Buckingham est entouré par le même encreur depuis des lustres (Steve Leialoha), du même coloriste (Lee Loughridge) : à eux trois, ils forment une équipe soudée, qui se connaît parfaitement. Buckingham n'est pas une star, c'est un artisan consciencieux, qui aodre cet univers, qui a établi esthétiquement la majorité des personnages même s'il n'a pas été le premier choix pour dessiner la série. N'empêche, son nom est désormais indissociable du titre.

Il découpe quasi invariablement ses planches en "gaufrier" de quatre cases, avec comme influence assumée la simplicité d'un Jack Kirby. Peu de plans donc mais à chaque fois bien composés, avec des décors détaillés. C'est aussi cela qui rend la lecture si fluide, si facile, on n'est jamais perdu malgré la multiplicité des lieux et des acteurs de l'histoire. C'est tout con, mais si un peu plus d'artistes appliquaient cette sobriété, non seulement ils se fatigueraient moins et donc ils enchaîneraient plus facilement, avec pour le lecteur un confort de lecture supplémentaire. 

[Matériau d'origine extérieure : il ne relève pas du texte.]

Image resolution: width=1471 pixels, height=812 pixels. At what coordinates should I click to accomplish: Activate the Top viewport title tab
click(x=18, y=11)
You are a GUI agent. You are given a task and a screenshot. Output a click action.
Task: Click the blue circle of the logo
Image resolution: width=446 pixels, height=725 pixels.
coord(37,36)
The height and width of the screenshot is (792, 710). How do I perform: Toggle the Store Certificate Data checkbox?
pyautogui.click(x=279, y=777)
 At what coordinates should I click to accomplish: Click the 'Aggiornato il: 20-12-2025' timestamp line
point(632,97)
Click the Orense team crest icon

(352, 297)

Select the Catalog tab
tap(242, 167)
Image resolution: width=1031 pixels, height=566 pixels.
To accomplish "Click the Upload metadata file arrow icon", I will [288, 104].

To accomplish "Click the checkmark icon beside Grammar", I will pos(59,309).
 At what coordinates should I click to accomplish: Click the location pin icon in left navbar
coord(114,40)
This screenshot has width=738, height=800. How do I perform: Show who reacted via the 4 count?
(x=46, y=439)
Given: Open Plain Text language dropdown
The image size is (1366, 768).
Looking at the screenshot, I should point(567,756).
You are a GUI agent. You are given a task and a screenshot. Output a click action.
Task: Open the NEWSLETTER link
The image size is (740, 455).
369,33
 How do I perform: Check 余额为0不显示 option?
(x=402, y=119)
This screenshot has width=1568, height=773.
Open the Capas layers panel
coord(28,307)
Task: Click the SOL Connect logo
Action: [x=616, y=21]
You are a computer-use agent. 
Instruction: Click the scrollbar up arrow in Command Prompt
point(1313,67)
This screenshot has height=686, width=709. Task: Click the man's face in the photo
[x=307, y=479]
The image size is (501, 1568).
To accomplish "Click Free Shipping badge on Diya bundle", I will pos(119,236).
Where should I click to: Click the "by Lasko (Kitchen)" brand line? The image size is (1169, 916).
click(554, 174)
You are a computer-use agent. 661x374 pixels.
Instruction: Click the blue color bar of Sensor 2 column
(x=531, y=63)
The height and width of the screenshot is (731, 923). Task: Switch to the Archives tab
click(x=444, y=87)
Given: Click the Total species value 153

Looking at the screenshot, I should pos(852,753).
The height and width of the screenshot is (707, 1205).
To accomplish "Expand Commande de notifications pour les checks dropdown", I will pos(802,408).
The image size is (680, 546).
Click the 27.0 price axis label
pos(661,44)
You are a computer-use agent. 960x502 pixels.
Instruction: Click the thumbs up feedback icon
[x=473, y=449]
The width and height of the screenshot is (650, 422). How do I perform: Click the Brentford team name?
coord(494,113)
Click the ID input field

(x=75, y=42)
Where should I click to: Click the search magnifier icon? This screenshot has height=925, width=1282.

Je ne dis pas que tous les comics devraient ressembler à Fables, mais il y a avec Fables matière à réflexion, au niveau de l'écriture et des dessins. Quelque chose qui ressemblerait à de l'humilité, et qui renvoie à l'essence des comics, ce que certains jugent avec mépris comme de la sous-littérature, et que d'autres estiment comme un divertissement populaire, mais qui, quand c'est bien fait, se reconnait immédiatement, quel que soit le nom qu'on lui donne.  

La variant cover de Mark Buckingham.